Below are some records. Copy every line in them that holds "computer".

########

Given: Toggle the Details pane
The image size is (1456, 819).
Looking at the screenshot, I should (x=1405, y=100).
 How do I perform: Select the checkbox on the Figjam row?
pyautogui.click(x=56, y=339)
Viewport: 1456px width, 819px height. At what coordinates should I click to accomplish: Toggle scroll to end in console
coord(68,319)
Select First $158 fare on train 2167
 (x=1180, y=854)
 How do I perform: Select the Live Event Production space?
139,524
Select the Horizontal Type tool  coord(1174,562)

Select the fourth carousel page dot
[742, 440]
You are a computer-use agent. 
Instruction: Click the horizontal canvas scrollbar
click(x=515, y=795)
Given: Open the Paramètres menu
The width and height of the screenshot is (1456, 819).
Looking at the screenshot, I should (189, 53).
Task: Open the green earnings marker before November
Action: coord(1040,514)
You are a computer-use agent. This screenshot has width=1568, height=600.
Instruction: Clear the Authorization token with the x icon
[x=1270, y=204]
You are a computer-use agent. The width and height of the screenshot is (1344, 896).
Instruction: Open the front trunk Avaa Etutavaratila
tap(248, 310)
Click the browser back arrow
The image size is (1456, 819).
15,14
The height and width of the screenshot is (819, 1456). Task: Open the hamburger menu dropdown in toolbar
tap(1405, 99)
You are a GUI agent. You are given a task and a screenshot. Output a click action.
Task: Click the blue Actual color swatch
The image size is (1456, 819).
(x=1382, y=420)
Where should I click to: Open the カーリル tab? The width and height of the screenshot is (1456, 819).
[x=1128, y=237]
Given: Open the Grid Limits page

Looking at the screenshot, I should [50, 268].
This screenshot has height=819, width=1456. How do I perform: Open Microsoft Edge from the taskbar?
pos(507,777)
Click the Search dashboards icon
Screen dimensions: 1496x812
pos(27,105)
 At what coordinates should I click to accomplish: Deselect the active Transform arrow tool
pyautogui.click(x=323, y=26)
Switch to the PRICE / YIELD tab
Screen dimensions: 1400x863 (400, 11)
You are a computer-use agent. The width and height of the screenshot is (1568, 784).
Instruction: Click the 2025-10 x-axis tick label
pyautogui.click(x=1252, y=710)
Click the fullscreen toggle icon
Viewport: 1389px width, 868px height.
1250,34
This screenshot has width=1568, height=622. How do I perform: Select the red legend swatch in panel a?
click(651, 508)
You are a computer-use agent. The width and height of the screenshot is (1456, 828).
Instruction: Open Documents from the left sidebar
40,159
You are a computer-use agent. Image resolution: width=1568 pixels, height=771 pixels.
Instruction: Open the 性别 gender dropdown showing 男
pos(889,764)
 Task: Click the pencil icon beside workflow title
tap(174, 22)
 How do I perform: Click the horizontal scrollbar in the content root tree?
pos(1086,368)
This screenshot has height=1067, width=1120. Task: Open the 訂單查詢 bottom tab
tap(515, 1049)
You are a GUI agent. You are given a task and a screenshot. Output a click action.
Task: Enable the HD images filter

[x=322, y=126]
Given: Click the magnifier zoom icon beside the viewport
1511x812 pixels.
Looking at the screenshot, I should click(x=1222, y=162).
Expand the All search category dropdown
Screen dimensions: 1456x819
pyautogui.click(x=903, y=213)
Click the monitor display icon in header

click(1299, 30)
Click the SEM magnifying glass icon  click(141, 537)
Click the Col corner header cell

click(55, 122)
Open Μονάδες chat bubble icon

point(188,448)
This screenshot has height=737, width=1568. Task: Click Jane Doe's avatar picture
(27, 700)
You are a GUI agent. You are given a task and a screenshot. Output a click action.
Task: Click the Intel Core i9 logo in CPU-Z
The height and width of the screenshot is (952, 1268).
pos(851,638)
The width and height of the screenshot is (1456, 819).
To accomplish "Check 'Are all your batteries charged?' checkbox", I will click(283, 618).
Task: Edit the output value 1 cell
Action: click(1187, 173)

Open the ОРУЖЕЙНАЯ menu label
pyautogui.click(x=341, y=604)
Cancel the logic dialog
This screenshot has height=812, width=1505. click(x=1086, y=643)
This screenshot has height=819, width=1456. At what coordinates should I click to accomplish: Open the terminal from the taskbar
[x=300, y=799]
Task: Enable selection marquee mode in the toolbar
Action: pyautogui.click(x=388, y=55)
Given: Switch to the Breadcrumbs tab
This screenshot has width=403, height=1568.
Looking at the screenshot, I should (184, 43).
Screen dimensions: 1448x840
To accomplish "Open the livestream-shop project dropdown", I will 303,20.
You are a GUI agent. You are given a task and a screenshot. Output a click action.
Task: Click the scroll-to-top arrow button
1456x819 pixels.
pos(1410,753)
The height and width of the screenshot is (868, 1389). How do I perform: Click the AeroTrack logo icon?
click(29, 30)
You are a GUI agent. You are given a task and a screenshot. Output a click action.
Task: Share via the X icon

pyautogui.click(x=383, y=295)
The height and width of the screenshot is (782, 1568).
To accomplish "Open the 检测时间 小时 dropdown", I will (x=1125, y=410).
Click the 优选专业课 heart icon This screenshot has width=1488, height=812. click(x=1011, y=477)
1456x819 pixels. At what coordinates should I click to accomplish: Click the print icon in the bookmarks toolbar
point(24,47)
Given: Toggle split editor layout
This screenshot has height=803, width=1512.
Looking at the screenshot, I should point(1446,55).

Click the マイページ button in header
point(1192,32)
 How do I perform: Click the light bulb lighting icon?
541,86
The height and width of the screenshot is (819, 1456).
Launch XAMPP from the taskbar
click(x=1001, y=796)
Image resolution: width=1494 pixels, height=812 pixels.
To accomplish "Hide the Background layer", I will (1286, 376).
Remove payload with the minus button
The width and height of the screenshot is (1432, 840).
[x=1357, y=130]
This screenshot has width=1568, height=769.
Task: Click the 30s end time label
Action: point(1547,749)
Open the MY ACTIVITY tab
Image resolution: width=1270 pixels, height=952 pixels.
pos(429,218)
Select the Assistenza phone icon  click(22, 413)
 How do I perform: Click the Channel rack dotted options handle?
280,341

########

Answer space:
You are a computer-use agent. 
You are a computer-use agent. This screenshot has width=1568, height=600.
You are a computer-use agent. The width and height of the screenshot is (1344, 896).
You are a computer-use agent. The width and height of the screenshot is (1568, 784).
You are a computer-use agent. The width and height of the screenshot is (1456, 828).
You are a computer-use agent. Image resolution: width=1568 pixels, height=771 pixels.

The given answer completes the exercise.